#### [Exercise brief]
Output the listing below exactly, minus its images.
__________________________________________________
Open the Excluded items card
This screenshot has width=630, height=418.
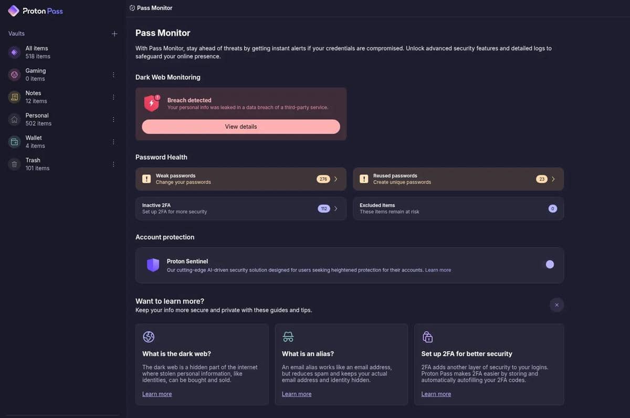(458, 208)
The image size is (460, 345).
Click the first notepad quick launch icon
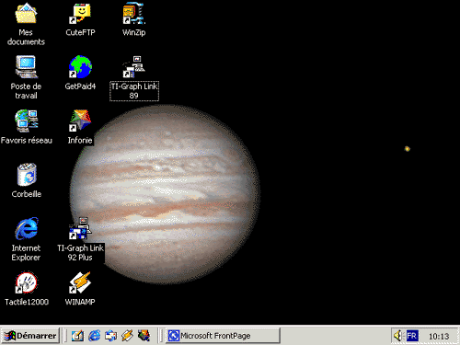tap(77, 336)
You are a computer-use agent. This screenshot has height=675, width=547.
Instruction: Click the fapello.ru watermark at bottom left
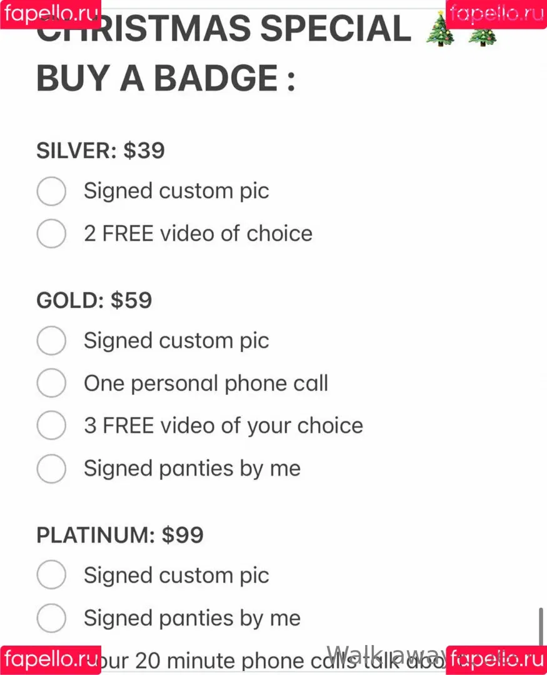point(51,660)
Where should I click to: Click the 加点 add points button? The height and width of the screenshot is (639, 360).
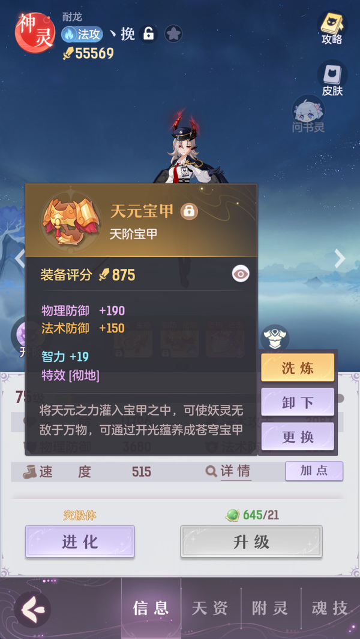314,471
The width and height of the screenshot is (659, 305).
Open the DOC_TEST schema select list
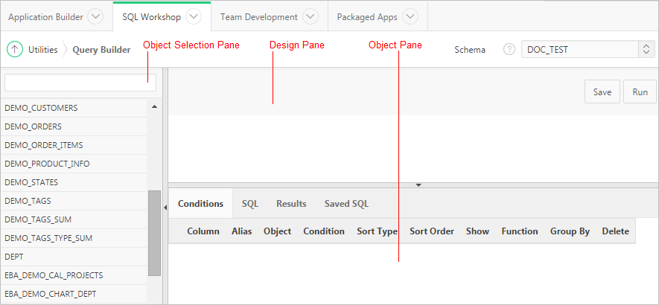pyautogui.click(x=588, y=50)
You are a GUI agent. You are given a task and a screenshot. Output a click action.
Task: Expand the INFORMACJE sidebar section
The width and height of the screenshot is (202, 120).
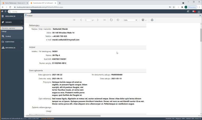click(x=12, y=48)
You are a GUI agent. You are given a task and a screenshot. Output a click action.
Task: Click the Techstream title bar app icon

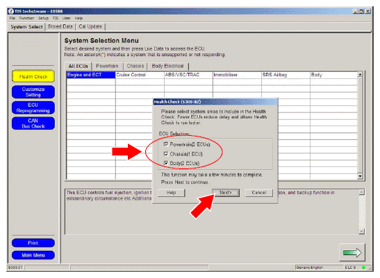tap(11, 11)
__________________________________________________
#### [Exercise answer]
Open the Excluded items card
This screenshot has width=630, height=418.
(458, 208)
The image size is (460, 345).
Click the first notepad quick launch icon
tap(77, 336)
You are a computer-use agent. This screenshot has height=675, width=547.
Instruction: Click the fapello.ru watermark at bottom left
point(51,660)
Where should I click to: Click the 加点 add points button? The height and width of the screenshot is (639, 360).
314,471
The width and height of the screenshot is (659, 305).
Open the DOC_TEST schema select list
pyautogui.click(x=588, y=50)
You are a GUI agent. You are given a task and a screenshot. Output a click action.
Task: Expand the INFORMACJE sidebar section
The width and height of the screenshot is (202, 120).
click(x=12, y=48)
You are a GUI agent. You are given a task and a screenshot. Output a click action.
Task: Click the Techstream title bar app icon

tap(11, 11)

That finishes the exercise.